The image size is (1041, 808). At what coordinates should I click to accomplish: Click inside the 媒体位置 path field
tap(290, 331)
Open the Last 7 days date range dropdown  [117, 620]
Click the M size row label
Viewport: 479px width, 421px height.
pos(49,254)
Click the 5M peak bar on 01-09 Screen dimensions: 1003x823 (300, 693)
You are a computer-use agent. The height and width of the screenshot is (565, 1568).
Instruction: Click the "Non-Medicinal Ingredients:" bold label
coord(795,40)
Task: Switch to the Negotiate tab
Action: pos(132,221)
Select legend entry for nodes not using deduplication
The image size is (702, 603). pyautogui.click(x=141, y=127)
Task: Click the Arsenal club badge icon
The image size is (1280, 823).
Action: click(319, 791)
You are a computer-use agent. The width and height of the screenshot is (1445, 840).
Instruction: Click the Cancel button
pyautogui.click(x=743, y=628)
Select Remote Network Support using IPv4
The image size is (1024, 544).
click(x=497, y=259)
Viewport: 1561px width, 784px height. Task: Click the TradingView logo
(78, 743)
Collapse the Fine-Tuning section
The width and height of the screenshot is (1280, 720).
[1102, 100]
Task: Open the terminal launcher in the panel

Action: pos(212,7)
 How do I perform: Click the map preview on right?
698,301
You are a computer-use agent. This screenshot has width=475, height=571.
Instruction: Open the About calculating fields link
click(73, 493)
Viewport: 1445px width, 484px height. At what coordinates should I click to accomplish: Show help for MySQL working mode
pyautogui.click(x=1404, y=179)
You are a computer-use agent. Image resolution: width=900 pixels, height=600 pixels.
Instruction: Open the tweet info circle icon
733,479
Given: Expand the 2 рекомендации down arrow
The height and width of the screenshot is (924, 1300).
* * * * *
Would you return all of the material exactly as written?

The image size is (1041, 808). At what coordinates should I click to accomplish: Click inside the 媒体位置 path field
tap(290, 331)
Open the Last 7 days date range dropdown  [117, 620]
Click the M size row label
Viewport: 479px width, 421px height.
pos(49,254)
Click the 5M peak bar on 01-09 Screen dimensions: 1003x823 (300, 693)
You are a computer-use agent. The height and width of the screenshot is (565, 1568).
Instruction: Click the "Non-Medicinal Ingredients:" bold label
coord(795,40)
Task: Switch to the Negotiate tab
Action: pos(132,221)
Select legend entry for nodes not using deduplication
The image size is (702, 603). pyautogui.click(x=141, y=127)
Task: Click the Arsenal club badge icon
The image size is (1280, 823).
Action: click(319, 791)
You are a computer-use agent. The width and height of the screenshot is (1445, 840).
Instruction: Click the Cancel button
pyautogui.click(x=743, y=628)
Select Remote Network Support using IPv4
The image size is (1024, 544).
click(x=497, y=259)
Viewport: 1561px width, 784px height. Task: Click the TradingView logo
(78, 743)
Collapse the Fine-Tuning section
The width and height of the screenshot is (1280, 720).
[1102, 100]
Task: Open the terminal launcher in the panel

Action: pos(212,7)
 How do I perform: Click the map preview on right?
698,301
You are a computer-use agent. This screenshot has width=475, height=571.
Instruction: Open the About calculating fields link
click(73, 493)
Viewport: 1445px width, 484px height. At what coordinates should I click to accomplish: Show help for MySQL working mode
pyautogui.click(x=1404, y=179)
You are a computer-use agent. Image resolution: width=900 pixels, height=600 pixels.
Instruction: Open the tweet info circle icon
733,479
Given: Expand the 2 рекомендации down arrow
The height and width of the screenshot is (924, 1300).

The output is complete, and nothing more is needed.